JAKARTA – Pelari biasanya berfokus pada jarak dan kecepatan, sedangkan pegiat pusat kebugaran banyak melatih kekuatan serta fungsi otot. HYROX mempertemukan kedua kelompok tersebut melalui kompetisi yang menggabungkan lari dan workout.
Setiap peserta harus menyelesaikan delapan putaran lari sejauh satu kilometer. Satu stasiun latihan fungsional ditempatkan di antara setiap putaran sehingga tubuh terus berganti dari aktivitas ketahanan menuju latihan kekuatan.
Delapan stasiun itu terdiri atas SkiErg, sled push, sled pull, burpee broad jump, rowing, farmers carry, sandbag lunges, dan wall ball. Urutan yang sama diterapkan dalam setiap penyelenggaraan HYROX di berbagai negara.
Format seragam memungkinkan peserta mengukur perkembangan secara objektif. Catatan waktu perlombaan pertama dapat dijadikan tolok ukur untuk menyusun latihan dan memperbaiki hasil pada event berikutnya.
Kategori yang tersedia meliputi individu Open dan Pro, Doubles, serta Relay. Kategori Open ditujukan bagi peserta umum, sedangkan Pro menggunakan beban lebih berat. Doubles dan Relay memberi kesempatan kepada peserta untuk berbagi bagian latihan bersama pasangan atau tim.
HYROX lahir di Hamburg, Jerman, pada 2017 melalui gagasan Christian Toetzke dan Moritz Fürste. Fürste dikenal sebagai mantan atlet hoki Jerman peraih medali emas Olimpiade.
Kompetisi pertamanya diikuti sekitar 700 orang. Dalam musim 2025–2026, jumlah tersebut berkembang menjadi sekitar 1,4 juta peserta yang mengikuti lebih dari 100 event di lebih dari 30 negara.
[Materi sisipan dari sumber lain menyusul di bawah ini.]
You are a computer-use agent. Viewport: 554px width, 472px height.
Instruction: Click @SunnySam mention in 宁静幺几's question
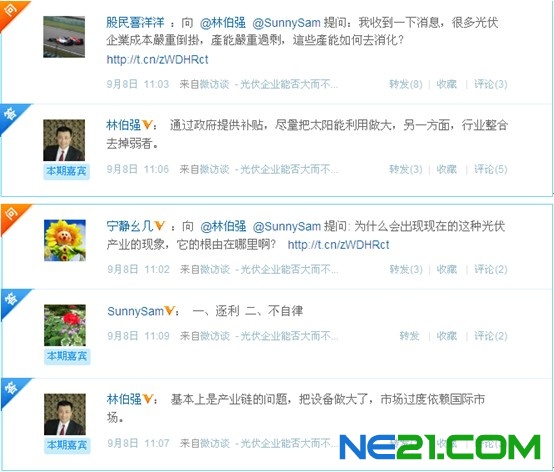[x=287, y=226]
Indonesia mulai menjadi bagian dari jaringan itu setelah AirAsia HYROX Jakarta digelar pada 27–28 Juni 2026. Lokasi penyelenggaraannya berada di Nusantara International Convention Exhibition, kawasan PIK 2, Tangerang.
Perkembangan HYROX didukung kecenderungan masyarakat memilih olahraga yang memiliki target terukur dan komunitas. Peserta tidak hanya berlatih untuk menjaga kebugaran, tetapi juga mempersiapkan diri menghadapi tanggal perlombaan dan mengejar catatan waktu tertentu.
Namun, label kompetisi untuk masyarakat umum tidak berarti tantangannya ringan. Peserta tetap membutuhkan program latihan yang menggabungkan lari, kekuatan, teknik, mobilitas, dan pemulihan.
Pemeriksaan kondisi kesehatan juga diperlukan, terutama bagi peserta yang memiliki riwayat gangguan jantung, pernapasan, atau cedera. Intensitas latihan harus ditingkatkan secara bertahap agar ambisi menyelesaikan perlombaan tidak mengabaikan keselamatan.